I’m the first to admit I like my salt. I have pink salt, rock salt, black lava salt, garlic salt, salt with iodine and chilli salt in my collection. But too much of a good thing is not ok – especially for my arteries. So is there such a thing as healthy salt?
According to Bondi Harvest’s Guy Turland, ‘healthy’ is all about traceability, balance and moderation. In fact, Guy uses salt regularly when dishing up tasty meals. In a chat with him, he discussed using Tasman Sea Salt – an Aussie brand that farms its salt from pristine waters using sustainable farming methods. According to Tasman Sea Salt, their salt is one of the purest natural sea salts available. “The water on the east coast of Tasmania is incredibly clean, pure and rich in vital minerals and nutrients, resulting in a salt that is clean and naturally lower in sodium than other gourmet salts, and yet naturally high in potassium.”
Here, Guy shares his tasty kitchen tips for choosing healthy salt, cooking with it, seasoning and his delicious Cured Salmon Tartine recipe …
Q. Is there such a thing as a healthy salt?
“It’s all about balance. My ethos is towards real food and no matter what, everything should be eaten in moderation. Salt is natural – it’s in the ocean, in the air and in the earth. If you are not using too much of it and its chemical-free, then I don’t see an issue.”
Q. What do you look for when choosing produce that you use in your restaurant and recipes?
A. “I’m an advocate for supporting local, artisan, seasonal and ethical producers.
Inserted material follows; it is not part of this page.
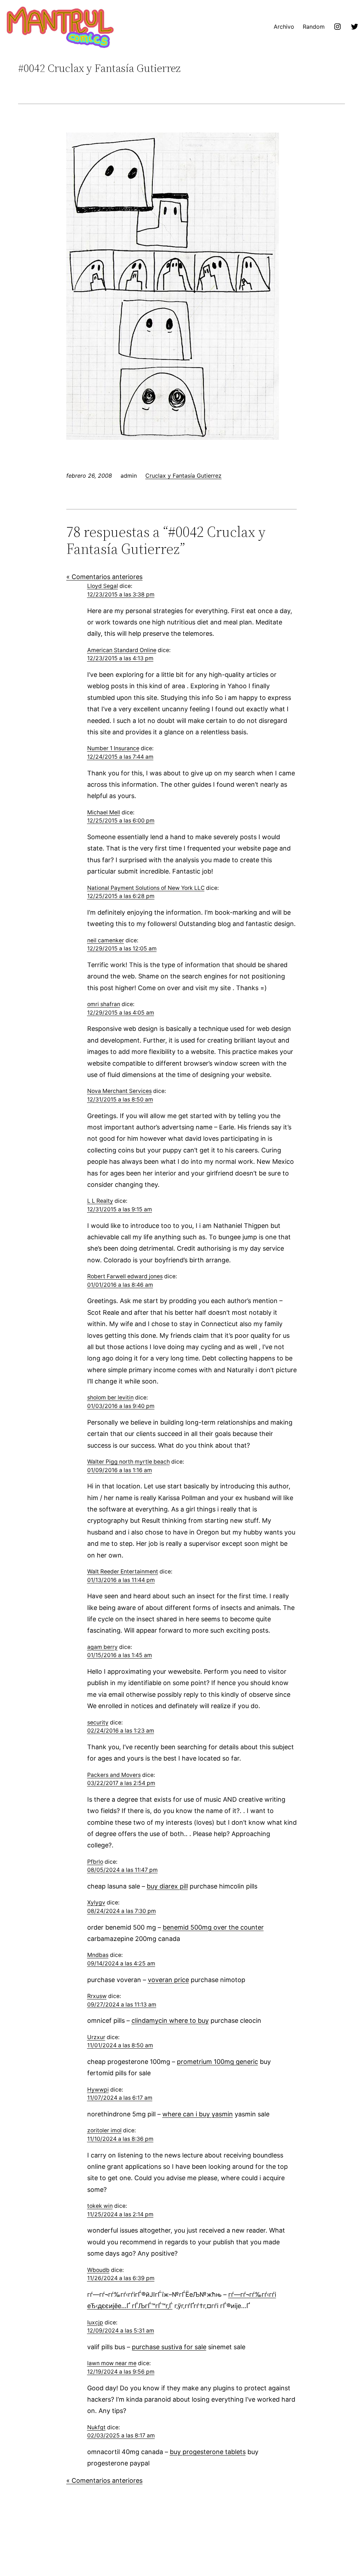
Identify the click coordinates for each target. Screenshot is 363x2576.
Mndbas (97, 1955)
We have world-class local produce in our backyards, so I do my research and whenever possible choose Australian product to support Australian businesses and farmers.”
Q. How much salt should people use in their cooking?
A. “I’m a chef, so I always season to taste.”
Q. Which is your salt of preference and why?
A. “Tasman Sea Salt. I love an Aussie product. Not only does it have a great flavour, but to know that the production process is sustainable and environmentally friendly, and that the salt is also 100% natural, is a bonus.”
Q. How can we use healthier salts in our meals?
A. “I would replace normal table salt for a healthier salt. I am also a fan of using salts for curing meat or fish.”
Q. What tips do you have for choosing healthy salt?
A. “Do your research. Look at labels and if it’s processed, then avoid it.”
Cured Salmon Tartine Recipe
Makes: 10 portions
Cooking Time: 12 hours
- 1kg Salmon or trout cleaned and skinned
- 3 lemons
- 3 limes
- 3 oranges
- 1 cup of salt
- 1 cup of sugar
- 1tbs fennel seeds
- 1 bunch dill
- 1 bunch mint
- 1 avocado, sliced
- 1tbs sugar
- 1 cup apple cider vinegar
- 1 cup water
- 1 Cucumber, sliced into ribbons
- 1kg Sourdough
- Chop mint and dill then using a micro plain grate lemon, orange and lime rind directly on the herbs chopping board then give a mix, Roll salmon in herb citrus mix covering the both sides.
- To make curing salt; in a container larger enough to fit the salmon mix salt, sugar, fennel seeds, Add herby salmon and coat in curing mix.
- Place a plate on top then weigh it down with a rock or weight (about 500g). This helps the flavour and salt penetrate the salmon resulting in a better cure. Place in the fridge for at least 12 hours.
- After 12 hours lightly was, pat dry and enjoy (the fish will last at least a week.
- To pickle cucumber, place a pan on a low heat then mix water, vinegar, sugar and a pinch of salt and warm until dissolved.
- Poor over cucumber slices and let sit for 5 minutes to tenderize.
- To plate layer avocado on toasted sour dough then top with sliced salmon and cucumber ribbons.